From my perspective, this emphasises the importance of relationship banking. Assessing a business’s management structure and building a close working relationship with key individuals gives us a deep understanding of what a company is trying to achieve, how it intends to get there and what financial support is required.

What we’re seeking to establish is that the business has a vision that is well communicated and supported by the senior management and stakeholders. In most cases this should be represented by a three-year plan, but in today’s climate it’s essential to have a plan B that a company can activate if sales or margins slip.

But it’s not just about vision and structure. The attitude and skills of the management are all-important. Well-run businesses have breadth and depth to their management teams with clearly defined responsibilities.

This extends to the key role of the non-executive directors in challenging the board’s decisions. What’s more, good leaders learn from their experiences. It’s no surprise that those companies led by hardened retailers who have survived previous downturns are the best prepared for a tough year.
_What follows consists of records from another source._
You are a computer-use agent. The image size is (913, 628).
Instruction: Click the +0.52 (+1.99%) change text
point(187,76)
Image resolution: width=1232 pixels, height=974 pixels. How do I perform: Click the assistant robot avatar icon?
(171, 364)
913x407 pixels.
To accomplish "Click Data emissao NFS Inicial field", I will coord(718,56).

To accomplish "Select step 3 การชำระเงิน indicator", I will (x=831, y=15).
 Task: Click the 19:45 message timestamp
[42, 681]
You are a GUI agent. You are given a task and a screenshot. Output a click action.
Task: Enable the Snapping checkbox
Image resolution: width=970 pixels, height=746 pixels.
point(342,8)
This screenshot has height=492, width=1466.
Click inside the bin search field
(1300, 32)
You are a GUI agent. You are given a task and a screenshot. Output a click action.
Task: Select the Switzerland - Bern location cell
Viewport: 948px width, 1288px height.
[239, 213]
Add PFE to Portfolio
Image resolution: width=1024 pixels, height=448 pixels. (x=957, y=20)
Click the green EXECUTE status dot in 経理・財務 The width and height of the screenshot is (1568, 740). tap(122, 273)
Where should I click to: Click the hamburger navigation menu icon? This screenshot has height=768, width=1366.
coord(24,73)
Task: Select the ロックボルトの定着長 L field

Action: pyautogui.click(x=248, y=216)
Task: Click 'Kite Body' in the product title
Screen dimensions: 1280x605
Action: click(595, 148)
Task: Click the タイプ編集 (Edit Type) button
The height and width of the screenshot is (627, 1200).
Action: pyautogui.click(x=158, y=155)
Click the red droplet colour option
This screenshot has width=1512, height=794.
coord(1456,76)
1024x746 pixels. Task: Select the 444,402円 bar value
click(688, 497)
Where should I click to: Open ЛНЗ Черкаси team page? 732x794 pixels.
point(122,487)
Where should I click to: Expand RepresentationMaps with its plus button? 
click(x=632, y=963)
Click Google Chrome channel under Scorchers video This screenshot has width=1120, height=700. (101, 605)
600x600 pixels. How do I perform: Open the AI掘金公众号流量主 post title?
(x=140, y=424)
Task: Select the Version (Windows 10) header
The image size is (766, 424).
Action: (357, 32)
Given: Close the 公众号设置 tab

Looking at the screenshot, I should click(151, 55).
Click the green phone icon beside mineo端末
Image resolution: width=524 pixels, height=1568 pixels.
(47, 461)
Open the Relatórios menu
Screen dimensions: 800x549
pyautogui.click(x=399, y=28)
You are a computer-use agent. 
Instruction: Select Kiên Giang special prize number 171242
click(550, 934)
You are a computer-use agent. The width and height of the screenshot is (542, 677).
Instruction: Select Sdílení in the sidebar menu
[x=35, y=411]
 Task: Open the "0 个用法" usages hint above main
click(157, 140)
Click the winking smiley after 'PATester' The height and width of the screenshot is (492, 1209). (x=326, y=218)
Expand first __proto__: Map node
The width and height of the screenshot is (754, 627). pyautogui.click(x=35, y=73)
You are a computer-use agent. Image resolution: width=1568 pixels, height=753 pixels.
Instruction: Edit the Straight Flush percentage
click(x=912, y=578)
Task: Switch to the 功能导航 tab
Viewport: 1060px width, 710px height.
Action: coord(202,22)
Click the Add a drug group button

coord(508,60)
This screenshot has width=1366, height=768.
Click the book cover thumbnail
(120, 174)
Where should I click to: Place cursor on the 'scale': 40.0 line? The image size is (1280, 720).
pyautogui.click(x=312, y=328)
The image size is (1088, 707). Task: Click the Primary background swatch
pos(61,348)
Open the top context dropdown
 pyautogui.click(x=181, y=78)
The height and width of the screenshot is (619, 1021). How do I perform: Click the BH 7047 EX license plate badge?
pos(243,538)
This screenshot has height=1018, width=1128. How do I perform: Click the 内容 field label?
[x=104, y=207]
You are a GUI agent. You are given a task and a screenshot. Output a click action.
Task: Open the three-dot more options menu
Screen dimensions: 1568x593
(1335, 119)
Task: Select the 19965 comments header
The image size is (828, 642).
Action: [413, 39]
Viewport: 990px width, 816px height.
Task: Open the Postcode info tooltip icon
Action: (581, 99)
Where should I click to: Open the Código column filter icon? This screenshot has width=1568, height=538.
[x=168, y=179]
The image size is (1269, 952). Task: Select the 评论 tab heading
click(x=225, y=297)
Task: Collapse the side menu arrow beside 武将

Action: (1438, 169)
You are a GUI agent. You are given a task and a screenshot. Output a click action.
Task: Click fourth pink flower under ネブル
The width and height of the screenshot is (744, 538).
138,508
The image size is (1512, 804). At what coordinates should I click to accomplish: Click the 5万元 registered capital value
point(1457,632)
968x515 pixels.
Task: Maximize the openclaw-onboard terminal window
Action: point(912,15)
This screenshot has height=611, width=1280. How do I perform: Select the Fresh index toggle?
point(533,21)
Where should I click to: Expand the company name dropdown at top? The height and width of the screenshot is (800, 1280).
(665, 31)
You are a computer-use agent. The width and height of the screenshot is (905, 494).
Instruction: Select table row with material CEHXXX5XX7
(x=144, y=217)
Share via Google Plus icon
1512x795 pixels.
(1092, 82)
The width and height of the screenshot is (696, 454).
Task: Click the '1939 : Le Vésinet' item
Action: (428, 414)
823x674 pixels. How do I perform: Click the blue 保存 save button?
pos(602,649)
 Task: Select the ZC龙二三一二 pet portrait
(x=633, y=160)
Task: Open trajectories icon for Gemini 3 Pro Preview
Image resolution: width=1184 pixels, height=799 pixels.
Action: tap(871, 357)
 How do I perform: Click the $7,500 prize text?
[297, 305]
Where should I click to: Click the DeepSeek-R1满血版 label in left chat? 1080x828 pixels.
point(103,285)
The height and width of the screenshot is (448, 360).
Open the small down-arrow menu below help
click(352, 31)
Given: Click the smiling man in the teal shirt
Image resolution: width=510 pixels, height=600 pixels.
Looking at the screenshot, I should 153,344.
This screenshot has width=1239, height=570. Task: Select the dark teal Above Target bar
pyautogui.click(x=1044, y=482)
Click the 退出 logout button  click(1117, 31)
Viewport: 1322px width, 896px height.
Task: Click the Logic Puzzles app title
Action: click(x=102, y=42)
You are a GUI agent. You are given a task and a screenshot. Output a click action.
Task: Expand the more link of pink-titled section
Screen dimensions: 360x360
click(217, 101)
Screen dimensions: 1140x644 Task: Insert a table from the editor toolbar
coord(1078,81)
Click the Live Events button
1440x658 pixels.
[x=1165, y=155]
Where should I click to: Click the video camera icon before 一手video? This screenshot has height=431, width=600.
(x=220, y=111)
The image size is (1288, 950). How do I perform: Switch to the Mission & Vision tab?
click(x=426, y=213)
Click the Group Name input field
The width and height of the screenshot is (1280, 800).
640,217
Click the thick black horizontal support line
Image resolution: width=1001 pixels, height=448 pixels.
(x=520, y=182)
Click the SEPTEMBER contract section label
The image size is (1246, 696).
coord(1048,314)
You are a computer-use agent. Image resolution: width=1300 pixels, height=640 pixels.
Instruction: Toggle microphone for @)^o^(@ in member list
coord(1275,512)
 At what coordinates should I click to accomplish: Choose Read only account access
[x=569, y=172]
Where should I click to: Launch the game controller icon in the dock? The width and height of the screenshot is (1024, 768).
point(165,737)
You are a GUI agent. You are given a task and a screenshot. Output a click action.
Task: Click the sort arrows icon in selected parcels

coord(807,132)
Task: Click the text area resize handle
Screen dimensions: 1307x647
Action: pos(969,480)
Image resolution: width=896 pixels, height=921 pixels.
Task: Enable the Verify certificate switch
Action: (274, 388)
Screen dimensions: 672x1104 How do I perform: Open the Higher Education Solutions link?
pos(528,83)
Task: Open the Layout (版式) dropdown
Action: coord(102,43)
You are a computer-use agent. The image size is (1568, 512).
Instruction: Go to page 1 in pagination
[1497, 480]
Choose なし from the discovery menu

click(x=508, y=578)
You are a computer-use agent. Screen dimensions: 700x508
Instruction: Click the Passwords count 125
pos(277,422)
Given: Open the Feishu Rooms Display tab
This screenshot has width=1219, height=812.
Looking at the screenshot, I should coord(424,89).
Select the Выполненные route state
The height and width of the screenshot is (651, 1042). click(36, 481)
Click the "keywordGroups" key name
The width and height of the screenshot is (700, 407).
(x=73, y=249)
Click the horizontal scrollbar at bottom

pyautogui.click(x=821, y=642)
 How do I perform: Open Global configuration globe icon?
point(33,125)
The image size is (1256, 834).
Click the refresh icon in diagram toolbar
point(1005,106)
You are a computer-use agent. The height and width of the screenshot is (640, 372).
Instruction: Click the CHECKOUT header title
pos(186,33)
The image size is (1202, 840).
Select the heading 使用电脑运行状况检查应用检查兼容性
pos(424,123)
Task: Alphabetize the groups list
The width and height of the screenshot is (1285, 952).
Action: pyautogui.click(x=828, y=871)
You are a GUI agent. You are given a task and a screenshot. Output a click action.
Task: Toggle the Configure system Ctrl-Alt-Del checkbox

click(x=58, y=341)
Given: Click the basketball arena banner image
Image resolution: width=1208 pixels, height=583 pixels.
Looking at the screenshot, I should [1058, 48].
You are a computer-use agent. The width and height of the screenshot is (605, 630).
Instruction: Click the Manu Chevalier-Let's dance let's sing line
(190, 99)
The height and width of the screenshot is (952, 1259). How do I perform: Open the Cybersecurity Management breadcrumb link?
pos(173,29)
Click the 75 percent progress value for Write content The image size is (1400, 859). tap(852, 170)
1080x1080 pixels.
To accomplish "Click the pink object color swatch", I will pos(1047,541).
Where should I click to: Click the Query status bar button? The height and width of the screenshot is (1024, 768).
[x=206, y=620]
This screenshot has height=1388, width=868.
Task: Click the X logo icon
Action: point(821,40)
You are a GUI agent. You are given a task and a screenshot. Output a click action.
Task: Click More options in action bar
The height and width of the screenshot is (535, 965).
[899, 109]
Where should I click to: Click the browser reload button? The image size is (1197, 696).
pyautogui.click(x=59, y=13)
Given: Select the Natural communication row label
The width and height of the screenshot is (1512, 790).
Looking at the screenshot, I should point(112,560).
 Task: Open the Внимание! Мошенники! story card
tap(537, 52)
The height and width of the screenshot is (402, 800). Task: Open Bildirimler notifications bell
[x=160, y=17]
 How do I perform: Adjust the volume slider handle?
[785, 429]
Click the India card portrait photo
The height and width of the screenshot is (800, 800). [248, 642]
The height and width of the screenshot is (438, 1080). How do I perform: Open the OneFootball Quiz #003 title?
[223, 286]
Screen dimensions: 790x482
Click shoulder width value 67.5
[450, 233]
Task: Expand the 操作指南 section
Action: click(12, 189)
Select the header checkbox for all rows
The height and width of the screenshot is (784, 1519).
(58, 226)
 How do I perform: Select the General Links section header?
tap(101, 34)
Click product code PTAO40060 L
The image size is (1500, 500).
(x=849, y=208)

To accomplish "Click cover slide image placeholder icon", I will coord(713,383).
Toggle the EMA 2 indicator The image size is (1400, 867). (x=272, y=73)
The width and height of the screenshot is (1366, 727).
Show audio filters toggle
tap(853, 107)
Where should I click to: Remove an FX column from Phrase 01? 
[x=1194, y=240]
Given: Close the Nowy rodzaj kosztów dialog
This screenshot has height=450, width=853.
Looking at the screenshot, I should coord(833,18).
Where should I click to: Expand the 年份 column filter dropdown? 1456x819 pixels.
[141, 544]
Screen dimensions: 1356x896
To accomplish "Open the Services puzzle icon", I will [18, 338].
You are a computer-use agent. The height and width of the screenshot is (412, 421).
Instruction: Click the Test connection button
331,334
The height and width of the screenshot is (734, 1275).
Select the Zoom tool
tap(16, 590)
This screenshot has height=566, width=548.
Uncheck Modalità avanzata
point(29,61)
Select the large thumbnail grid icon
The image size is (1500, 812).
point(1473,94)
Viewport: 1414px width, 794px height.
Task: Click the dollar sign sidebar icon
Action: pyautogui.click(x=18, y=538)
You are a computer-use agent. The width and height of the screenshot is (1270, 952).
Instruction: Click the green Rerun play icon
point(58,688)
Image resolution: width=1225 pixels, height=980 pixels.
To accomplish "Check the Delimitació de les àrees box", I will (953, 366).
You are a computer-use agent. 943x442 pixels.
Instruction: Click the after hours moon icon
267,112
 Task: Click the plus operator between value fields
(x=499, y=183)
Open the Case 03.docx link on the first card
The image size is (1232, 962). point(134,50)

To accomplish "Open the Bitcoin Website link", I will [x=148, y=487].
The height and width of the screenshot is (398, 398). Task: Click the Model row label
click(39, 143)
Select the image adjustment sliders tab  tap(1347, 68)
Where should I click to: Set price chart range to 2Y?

These will be the people who lead the retail industry out of the recession and their companies will be the strongest.

Lenders should also be looking carefully at the second tier of management. These executives need to share the company’s vision and be clear about
where the business is heading.
For the most part, these will be the people who bring the business’s vision to life.

As a sector that employs one in 10 workers, the success of retail is critical to our economy. We’re keen to support well-managed businesses, but retailers looking for access to capital must be able to demonstrate their leadership
and vision.

Charles Lamplugh is retail relationship director of Lloyds TSB Corporate Markets.